● TASKS TO COMPLETE:
**A.** In the court opinion on FLSA attorneys' fees, retype the part that starts with the words containing "But there is" and ends with "costs is inappropriate.".
**B.** Condense the paragraph of the court opinion on FLSA attorneys' fees that begins "But there is no judgment here" into a single shorter sentence that keeps its main facts.
**C.** Carry on writing the court opinion on FLSA attorneys' fees, starting after its last sentence.

But there is no judgment here. And there is nothing otherwise in the language of Section 216(b) (or anywhere else in the FLSA) that provides a requirement for the court to approve a clause in a settlement agreement for payment of attorneys' fees and costs.

Absent any statutory authority, judicial approval of a provision in a settlement agreement concerning fees and costs is inappropriate.

Because the Eighth Circuit left open the question of whether FLSA settlement agreements must be approved, it found that “if” approval were required, then it would not extend to any “separately” negotiated attorneys' fees component. Barbee, 927 F.3d at 1027 n.1 (“[I]f FLSA settlements are subject to judicial review, the court would retain the authority to ensure the attorney fees were in fact negotiated separately and without regard to the plaintiff's FLSA claim, and there was no conflict of interest between the attorney and his or her client.”). The Court notes that the Walker and Hamilton parties represented that they negotiated attorneys' fees separately. They didn't; the Court's view of “separately” means that the settlement agreement is negotiated and finalized, at least in principle, and then the parties turn to the question of negotiating fees. That is not what happened here. See Case No. 22-1273, ECF 18, p. 3 (“Once the Parties became close to finalizing the settlement, Plaintiffs' Counsel provided Defendants with a proposed allocation. This separately listed agreed upon attorneys' fees and costs. The allocations were approved by the Parties. The allocations were part of the settlement dialogue.” (cleaned up)).

[Saved data entries]
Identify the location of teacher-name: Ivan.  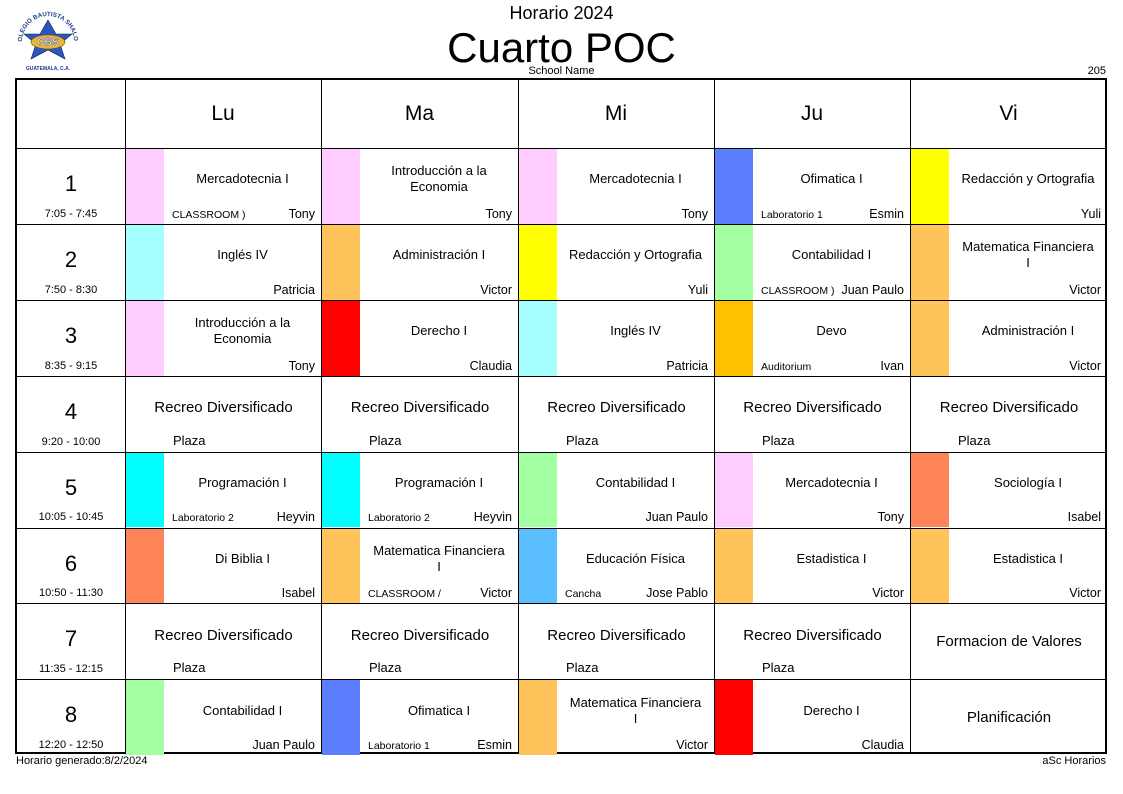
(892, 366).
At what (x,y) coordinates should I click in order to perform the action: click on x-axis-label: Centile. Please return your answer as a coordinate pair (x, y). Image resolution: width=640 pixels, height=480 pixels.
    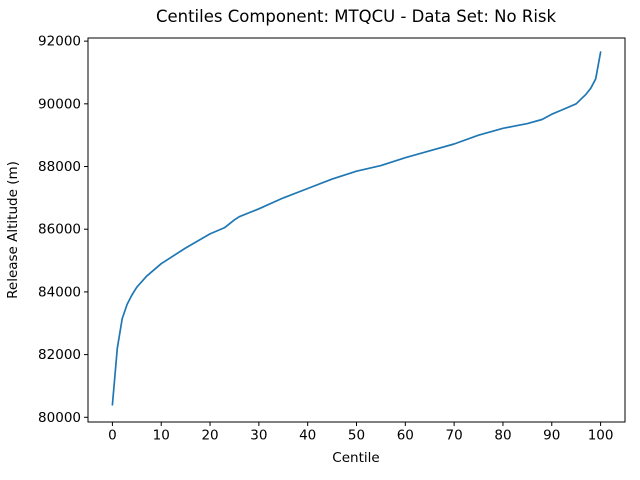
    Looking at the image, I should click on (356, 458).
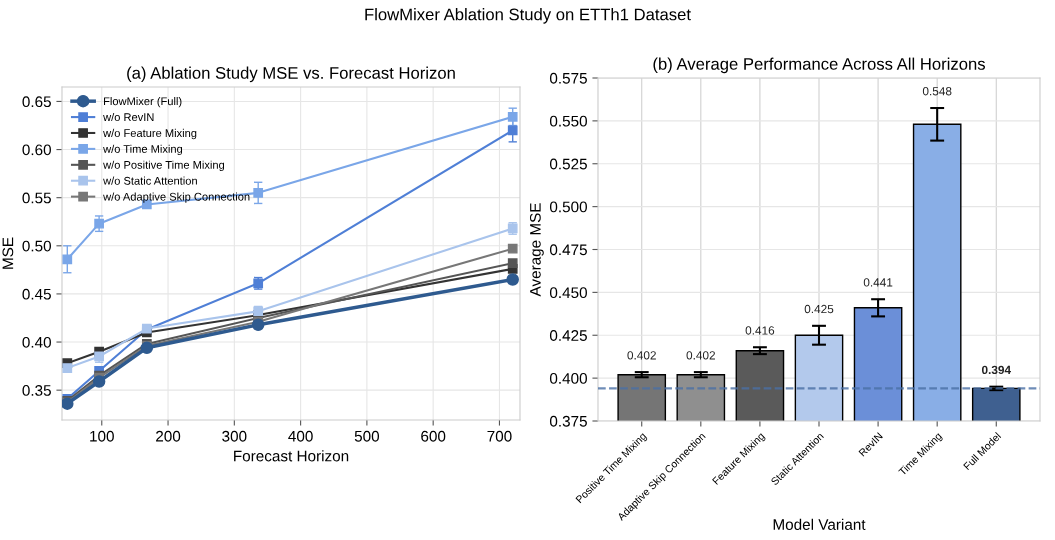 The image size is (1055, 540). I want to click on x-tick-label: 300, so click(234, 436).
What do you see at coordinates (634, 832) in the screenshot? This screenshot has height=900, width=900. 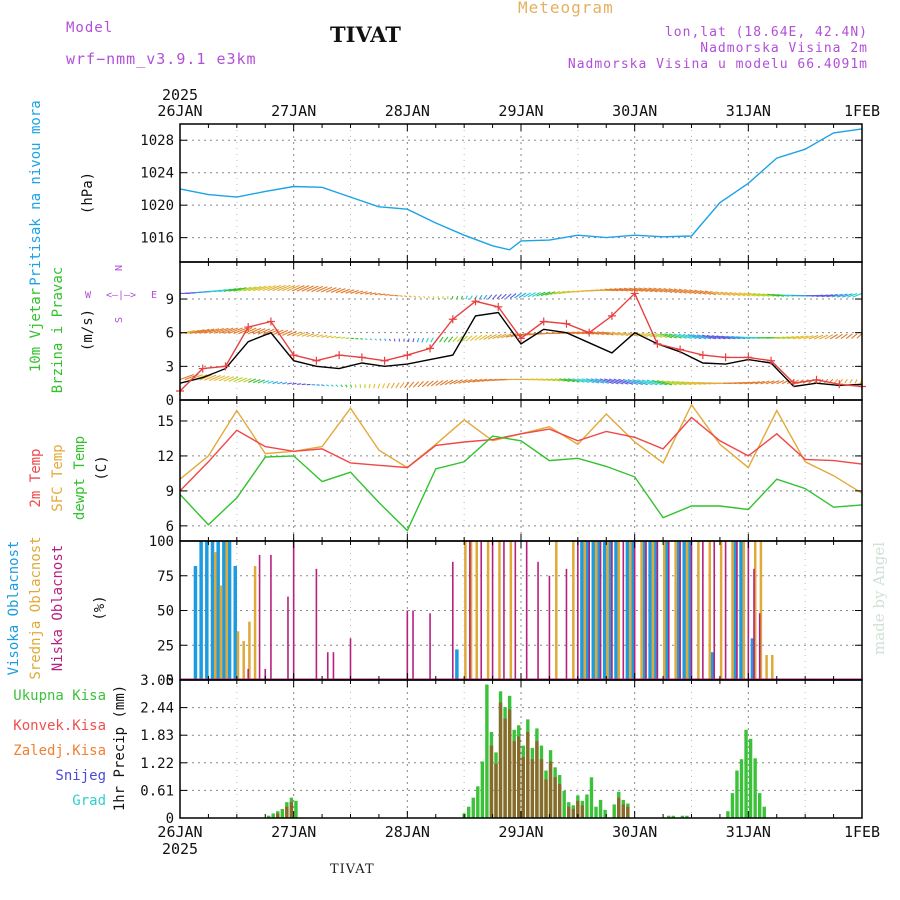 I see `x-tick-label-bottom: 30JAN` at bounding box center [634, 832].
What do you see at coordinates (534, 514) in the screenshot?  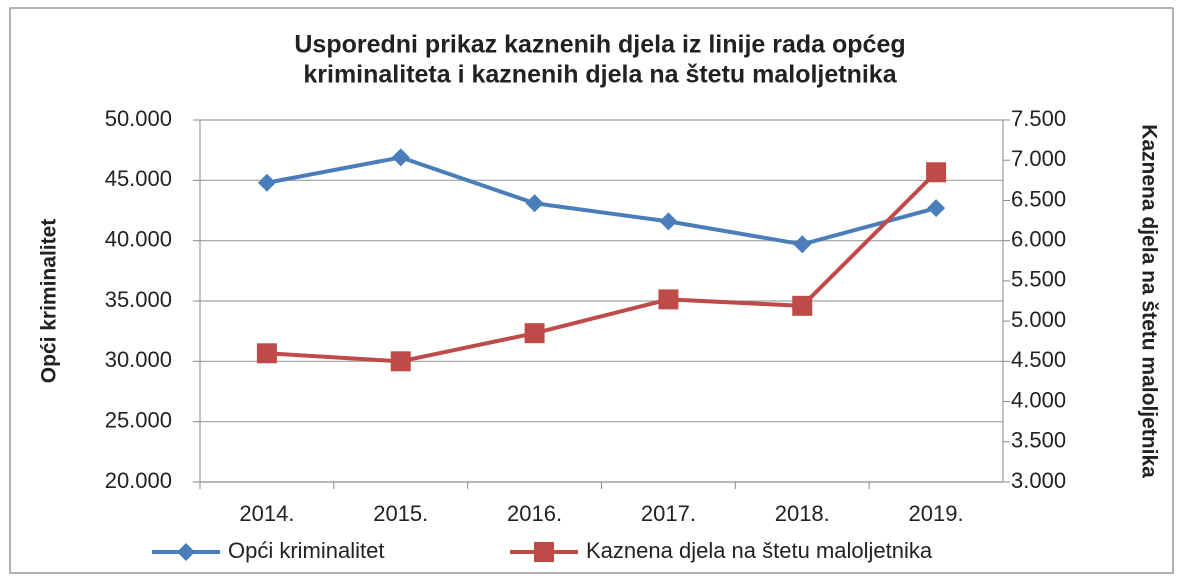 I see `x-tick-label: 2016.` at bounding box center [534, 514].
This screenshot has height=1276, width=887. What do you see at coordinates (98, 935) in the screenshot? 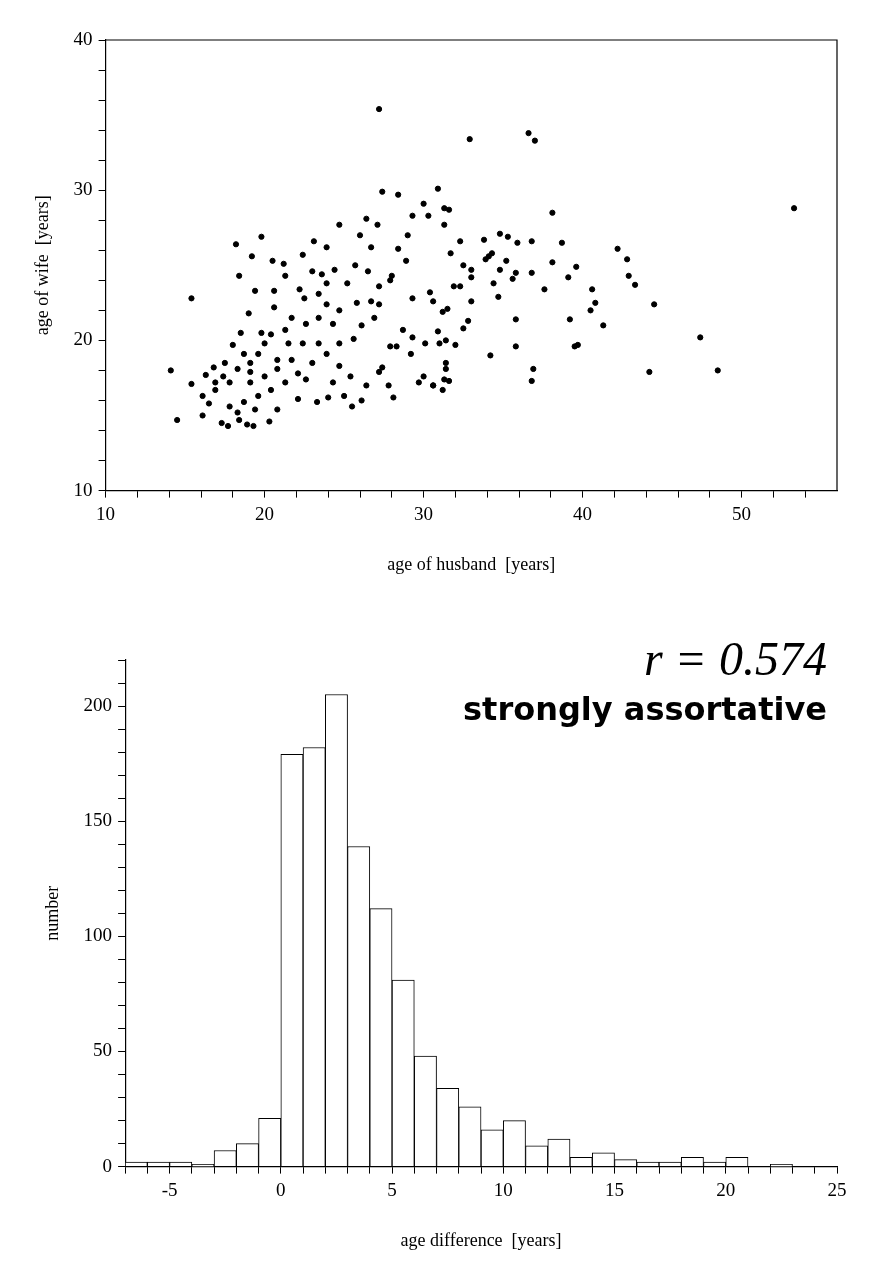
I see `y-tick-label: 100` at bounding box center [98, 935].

● YOUR WRITTEN ANSWERS:
**A.**
But there is no judgment here. And there is nothing otherwise in the language of Section 216(b) (or anywhere else in the FLSA) that provides a requirement for the court to approve a clause in a settlement agreement for payment of attorneys' fees and costs.

Absent any statutory authority, judicial approval of a provision in a settlement agreement concerning fees and costs is inappropriate.

**B.** There is no judgment here, and neither Section 216(b) nor any other part of the FLSA requires the court to approve a settlement clause for payment of attorneys' fees and costs.

**C.**
III. A comfort order is an advisory opinion.

This Court has granted motions for approval of FLSA settlements in the past, even though it has questioned whether that approval was necessary. E.g., Horton, 455 F.Supp.3d at 205; Penska v. T.S. Dudley Land Co., Inc., No. 20-435, 2021 WL 719661, at *1 (W.D. Pa. Feb. 24, 2021) (Ranjan, J.). The intention was “to provide the parties comfort.” Id. On further thought, the Court concludes today that it really cannot provide approval of FLSA settlements “for comfort” because such approval amounts to an advisory opinion.

“Federal courts have no jurisdiction to render advisory opinions. Put another way, they may not decide questions that cannot affect the rights of litigants in the case before them or give opinions advising what the law would be upon a hypothetical state of facts.” In re Lazy Days' RV Ctr. Inc., 724 F.3d 418, 421 (3d Cir. 2013) (cleaned up).

Approval of a FLSA settlement is a textbook advisory opinion. Under the Lynn's Food Stores framework, courts assess whether a settlement is fair and reasonable, and involved a bona fide dispute. Alcantara, 2022 WL 2703610, at *5. But what that really means is that courts must assess today whether the settlement agreement will withstand scrutiny if it is challenged later. See id. at *4 (“[I]t's one thing to say certain settlements are, or might be, unenforceable. It is something else to say that once a party brings an FLSA suit, the FLSA bars them from taking the risk that their settlement will be unenforceable.”). Judicial approval of a FLSA settlement cannot affect the parties' rights in the specific case before the Court-it can only advise the parties about a hypothetical case down the line. The Court lacks the authority to issue that advisory opinion (unless a statute or rule specifically allows it-and here, there isn't one).

Court approval of FLSA settlements is also improper because it hinders “the just, speedy, and inexpensive determination of every action and proceeding.” Fed.R.Civ.P. 1. “[T]he requirement of court approval slows the resolution of FLSA settlements and, by extension, the payment of wages to plaintiffs,” forces lawyers to expend more time and resources on the case (and charge higher fees in turn), and clogs court dockets. Alcantara, 2022 WL 2703610, at *4.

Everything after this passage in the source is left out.